Cybersecurity Culture Shifts Are Also Necessary
All the cybersecurity advances in the world are not going to have a meaningful impact if they are not accompanied by a corresponding change in how businesses treat cybersecurity.
This requires a shift in cybersecurity culture.
For example, a report published in The HIPAA Journal noted that 70% of data breaches in healthcare are caused by employees, in large part because 65% of the industry’s employees take security shortcuts that put patient data at risk. From phishing scams and malware downloads to sharing patient data with ChatGPT or misconfiguring data or networks, the sheer range of ways that cyber risk has presented itself in just one industry is alarming.
While many companies still have a long way to go in adapting their cybersecurity approaches for modern tech innovations, there are signs of improvement. The growing adoption of Zero Trust architecture, which emphasizes continuous monitoring and validation of users, giving the minimum level of permission required and operating on the assumption that the network has already been breached, is a worthwhile approach that helps maintain control over individual networks.
Of course, with many enterprises using hundreds of tools as part of their tech stack — and the majority of enterprises opting for third-party AI apps over internal tools — businesses need to expand their outlook beyond their own internal systems.

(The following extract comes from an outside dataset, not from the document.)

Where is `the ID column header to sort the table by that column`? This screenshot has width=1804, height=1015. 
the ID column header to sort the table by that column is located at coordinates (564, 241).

As noted in the Panorays report cited earlier, enterprises must consider how they can implement ongoing oversight of third-party integrations to prevent breaches through partners.
From Perimeter Defense To Intelligent Risk Orchestration
Leading organizations are quietly moving from static security controls to what is essentially intelligent risk orchestration across the tech and innovation stack.
Several shifts stand out:
- From assets to business outcomes: Legacy programs start with “what servers or devices do we have?”; modern programs start with “what are the critical business processes, data and models that drive value?” and then map risks to those.

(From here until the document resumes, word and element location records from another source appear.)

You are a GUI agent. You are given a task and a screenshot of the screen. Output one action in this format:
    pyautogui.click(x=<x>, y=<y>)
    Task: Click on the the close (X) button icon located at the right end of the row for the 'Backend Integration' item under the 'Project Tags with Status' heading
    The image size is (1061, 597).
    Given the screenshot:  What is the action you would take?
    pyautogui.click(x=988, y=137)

- From manual assessment to automated, AI-augmented evaluation: Instead of spreadsheets and point-in-time penetration tests, organizations are increasingly using platforms that continuously ingest signals from cloud environments, endpoints, identities and code pipelines, then score control effectiveness and business impact in near real time.
- From separate innovation and security workflows to shared, integrated governance: Product, data, AI and security leaders are beginning to share risk dashboards and definitions of “acceptable risk,” aligning innovation roadmaps with risk appetite and regulatory constraints from the outset.
Modern governance, risk and compliance (GRC) and IT risk platforms, combined with continuous vulnerability management and automation, are an important part of this shift because they translate technical risk into business-level narratives and decisions. These tools help connect cyber posture to revenue, uptime, regulatory exposure and reputational risk.
Real Risks, Real Solutions
Today’s tech innovations have introduced new threats, but also new opportunities for managing cyber risk. Ultimately, it is up to organizations to ensure that their approach to cybersecurity continues to evolve alongside the tools they use to optimize their business.
With a security-minded approach to tech innovation, enterprises can maximize their potential growth and efficiency without exposing themselves to undue risk.